The Brexit Party gained political traction after winning a majority in the UK’s 2019 European elections. Amongst the winners was Brexit campaigner and businessman Richard Tice, who has been chairman since May 2019.

Mr Farage publicly offered a pact to then-Prime Minister Boris Johnson ahead of that year’s December general election, offering to withdraw candidates from traditionally Conservative-voting seats.

In return, he asked his party be allowed to run uncontested in traditionally Labour-voting seats.

Although Mr Johnson refused the request, Mr Farage still withdrew 317 candidates from Conservative-voting seats, standing 275 overall.

The party went on to secure no seats at the general election, gaining only 2 per cent of the vote.
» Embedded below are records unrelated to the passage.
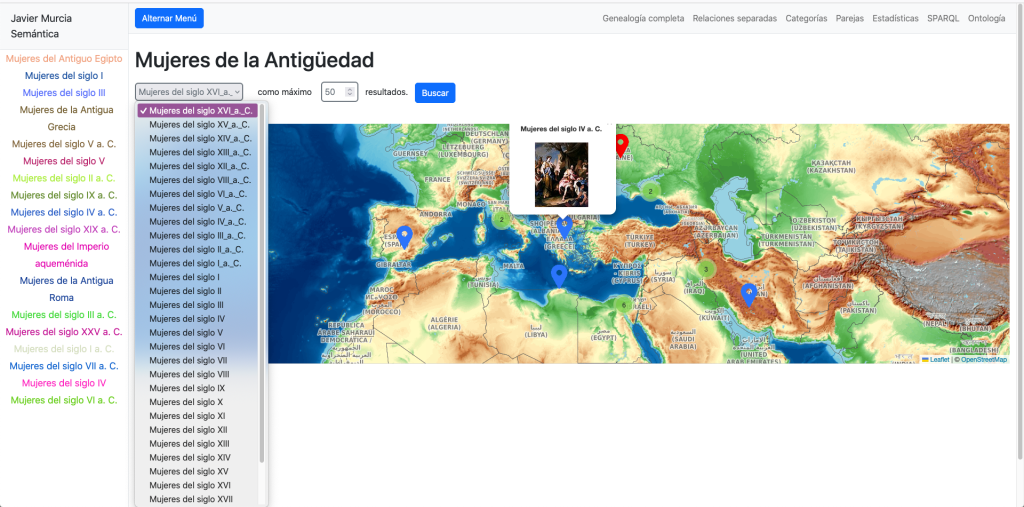Click the painting thumbnail in the map popup
The height and width of the screenshot is (507, 1024).
point(561,175)
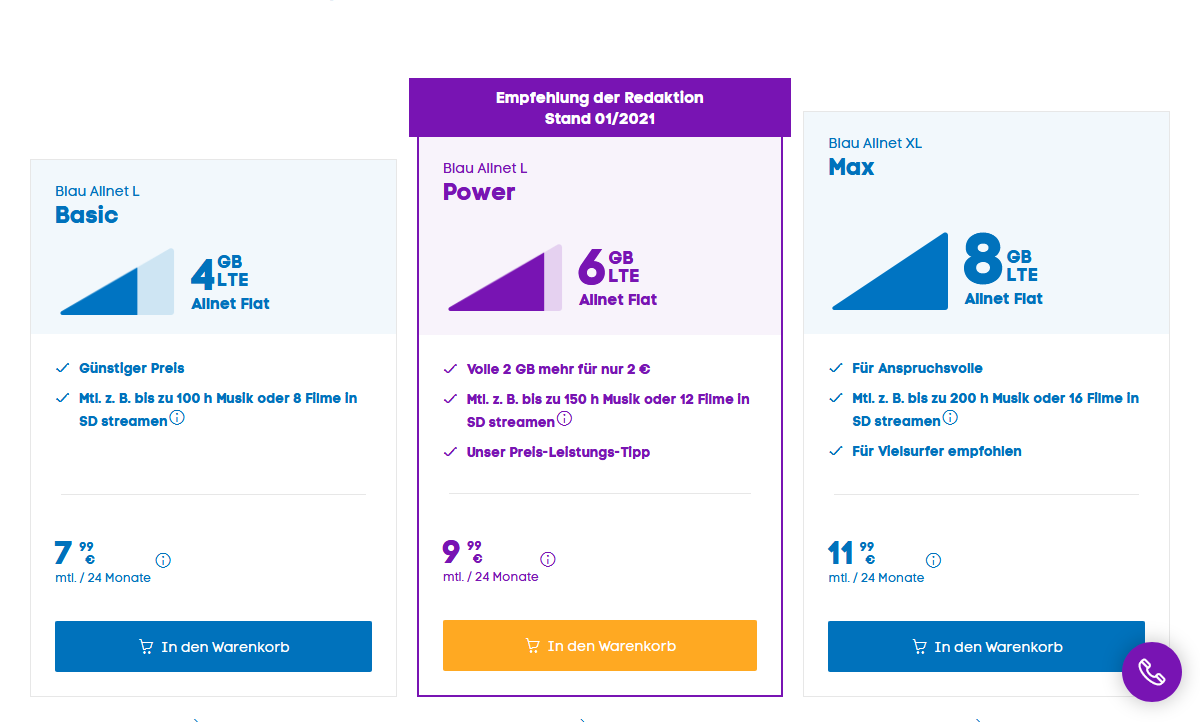Open price info next to 9,99 €

(x=548, y=560)
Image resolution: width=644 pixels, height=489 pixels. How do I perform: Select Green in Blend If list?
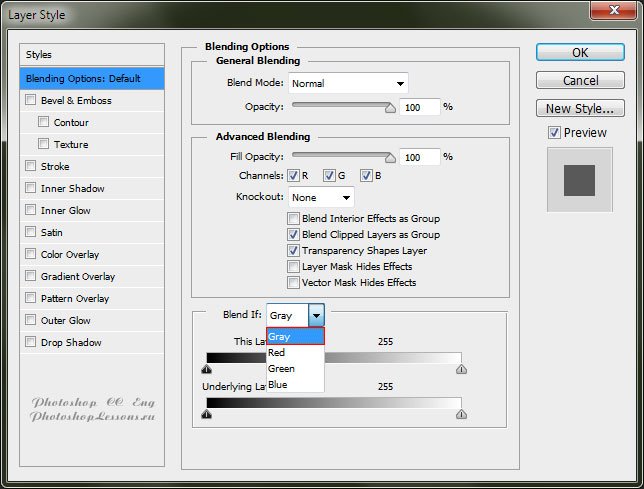pos(281,369)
Despite the poor result, Mr Farage claimed victory, saying that his party had taken thousands of votes from the Tories and quashed hopes of a second EU referendum.

“I killed the Liberal Democrats and I hurt the Labour Party,” he added.

Becoming Reform UK and the Covid pandemic

In November 2020, Mr Farage and Mr Tice announced that they had applied to the Electoral Commission to rename the party to Reform UK. The move was approved in January 2021.

Alongside the rebrand, the pair outlined a new campaign agenda for the party focusing on opposing Covid lockdowns and ‘reforming’ institutions like the House of Lords.

Mr Farage stepped down as leader in March 2021, and was replaced by Mr Tice. In a letter to members, the former UKIP leader said he would remain as the party’s “honorary president” but “relinquish any executive power within the party”.

“I now feel I can do just as much to shift public opinion through media and social media as I can as a campaigning party leader,” he added.

The party unsuccessfuly attempted to gain representation in Wales’ Senedd and Scottish Parliament in 2019 and 2021. At the 2023 local elections, they gained 6 seats nationally, averaging 6 per cent of the vote in wards where they party stood.

On 20 October 2023, Mr Tice confirmed Reform UK would stand candidates in every UK seat and “make sure the Tories lose”.